Palabras que acarician con arte, amor y humor


09 Feb
09Feb

Palabras que acarician con arte, amor y humor

Ella se presenta y uno ya siente que esa voz que habla además acaricia. Muy delicada y respetuosamente nos va mostrando numerosas estructuras posibles que pueden montarse sobre la matriz de este particular teatro. Poco a poco van apareciendo formas de hilvanar con mayor o menor distancia estética un dispositivo capaz de generar climas de trabajo cooperativo, que van caldeando al grupo que luego generará la magia.

Rasia nos muestra como evocar historias prescindiendo de un texto narrado, cuidando al narrador con una adecuada distancia, que le permitiera relacionarse con sus contenidos internos, reconocerlos, compartirlos, y a la vez, no sentirse expuesto.

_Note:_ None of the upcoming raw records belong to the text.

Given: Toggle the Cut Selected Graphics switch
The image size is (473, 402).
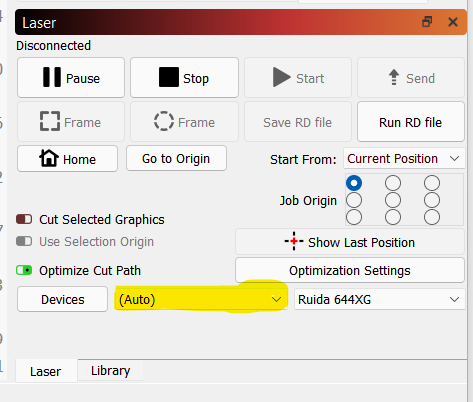Looking at the screenshot, I should [24, 219].
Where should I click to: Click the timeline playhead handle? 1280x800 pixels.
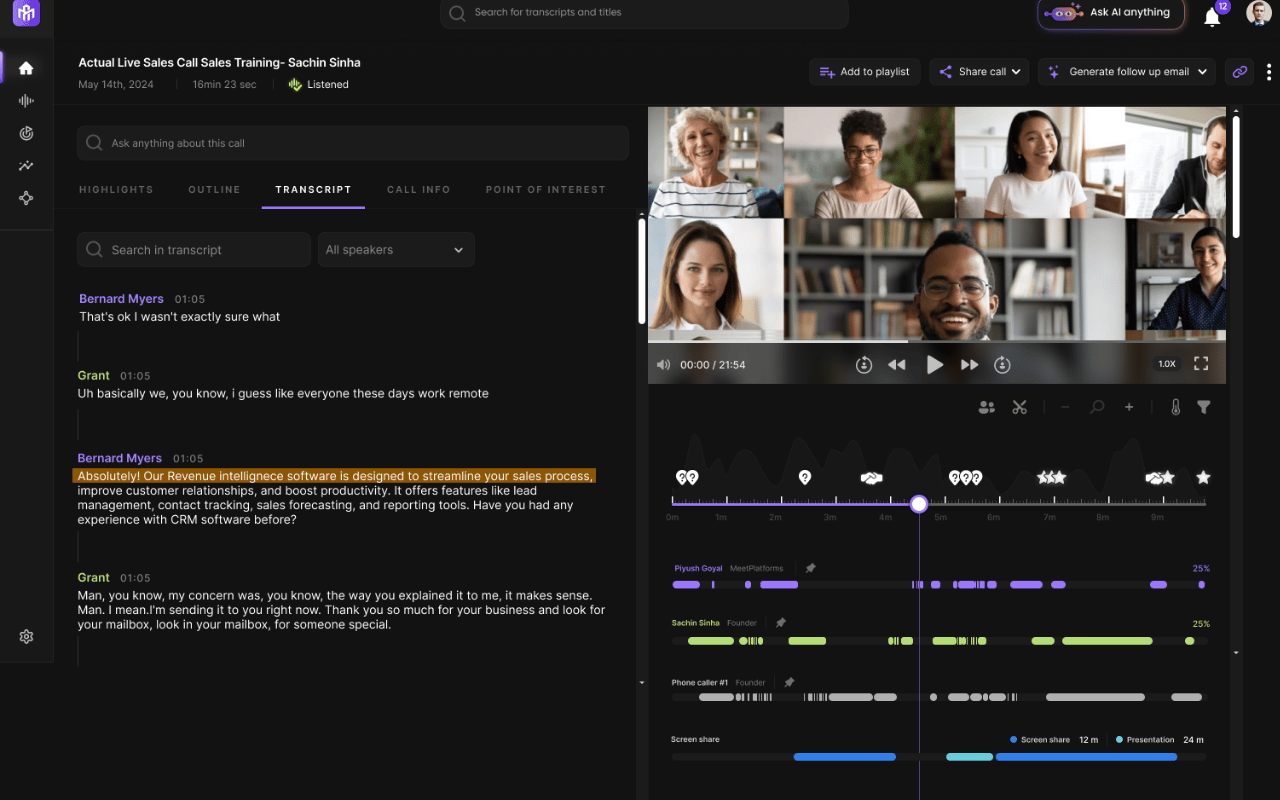pos(919,504)
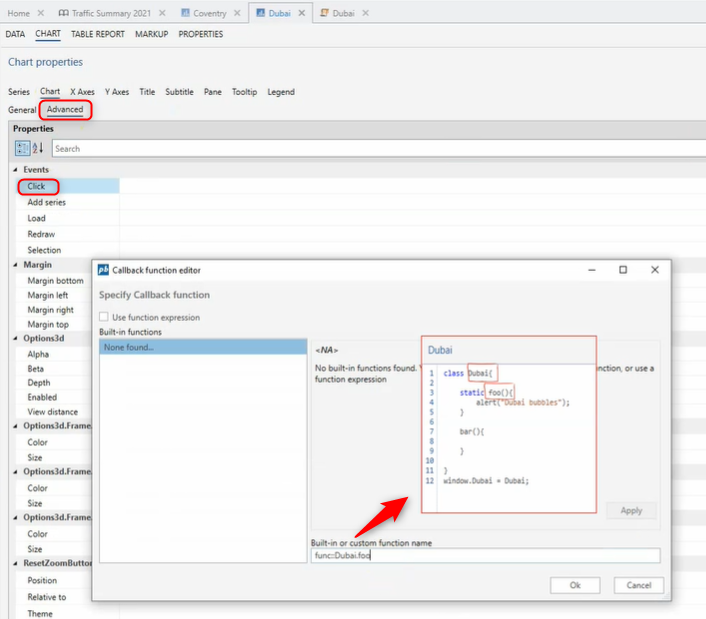Click the custom function name input field
Image resolution: width=706 pixels, height=619 pixels.
(484, 556)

Hace su arte coordinando. Todos los espectadores profundamente conmovidos vemos como una narradora saca su corazón de la jaula de huesos y lo sostiene en sus manos, de allí surge una luz que le da energía y movimiento al cuerpo de actores y actrices en escena. Viajamos en el tiempo, volvemos y somos testigos y co-creadores de un futuro muy bello y posible. Porque es eso el teatro play back, un voluntario del público que ofrece su historia personal, un grupo de actores y músicos que la representan y el efecto sanador de contemplarla desde otra perspectiva, hacerse visible, de ser tomado por otros, de generar resonancias en el resto del público, y si es posible, y el narrador lo acepta, una compañía teatral que ofrece una luz, una esperanza en el desenlace.

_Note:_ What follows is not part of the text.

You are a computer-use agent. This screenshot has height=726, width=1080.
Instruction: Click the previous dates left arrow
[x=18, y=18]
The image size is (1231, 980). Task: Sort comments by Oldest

También y tal vez aún más interesante, Rasia nos facilita un espacio de aprendizaje donde es posible equivocarse y darle un tratamiento ético, epistemológico y práctico al malestar y a la frustración que a veces equivocarse produce.

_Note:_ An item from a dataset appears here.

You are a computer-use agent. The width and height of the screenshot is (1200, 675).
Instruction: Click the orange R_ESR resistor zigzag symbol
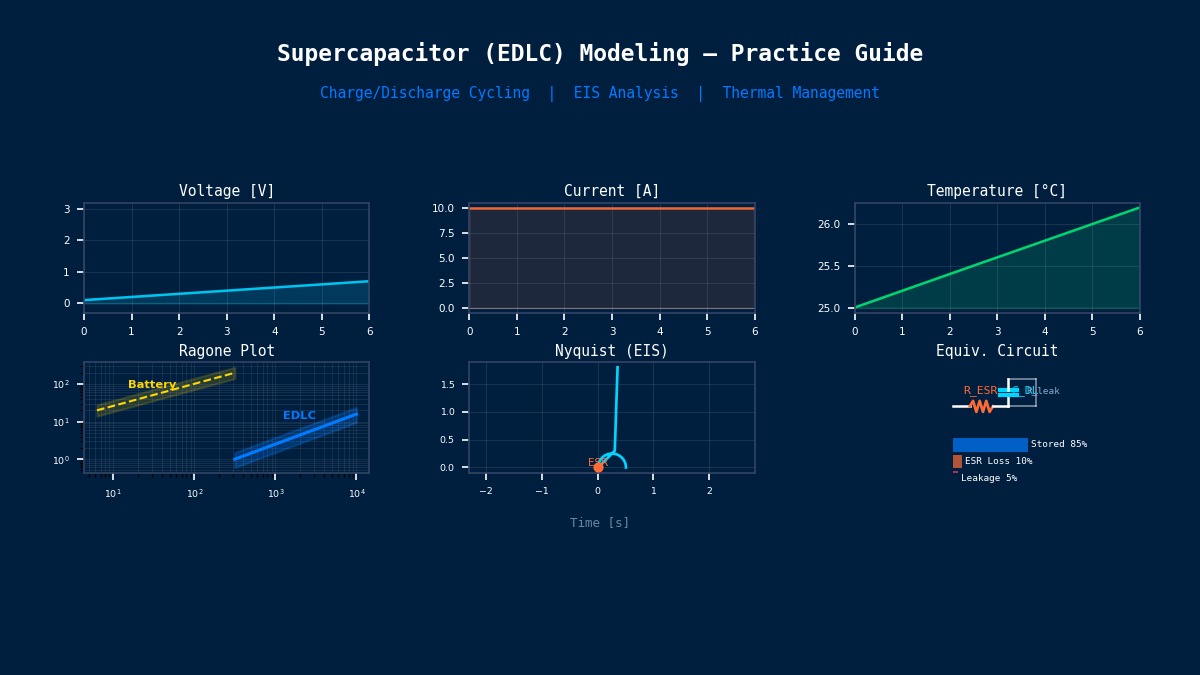tap(981, 406)
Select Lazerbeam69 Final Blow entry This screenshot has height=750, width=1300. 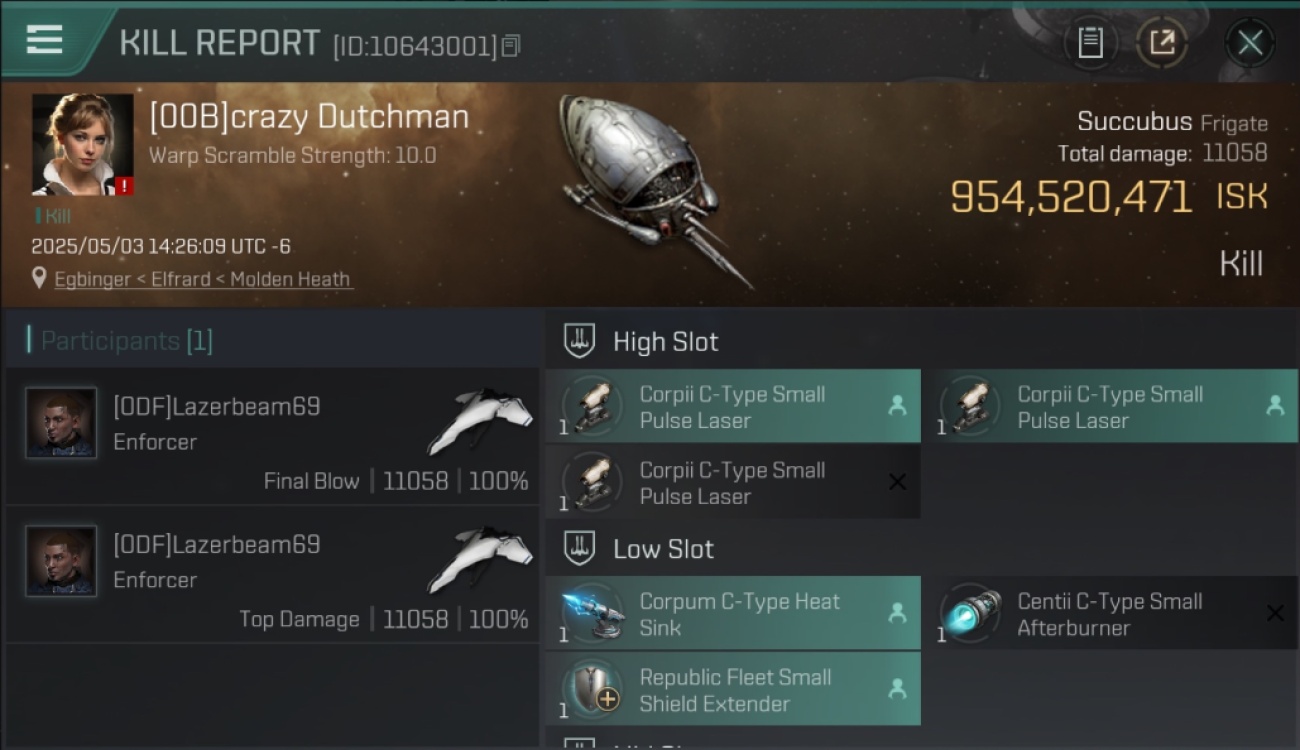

Desde Mendoza hemos quedado profundamente conmovidos por este teatro poderoso. El poder que tiene pasar algo de nuevo por el corazón y darle otra chance para verlo desde allí, sentirlo desde allí, integrarlo desde allí, sanarlo desde allí y desde allí transformarlo y proyectarlo.

La experiencia fue tan mágica como sagrada.

Gracias Rasia por enseñarnos desde el amor, el humor y el respeto, el poder dramaterapéutico del Teatro Play Back.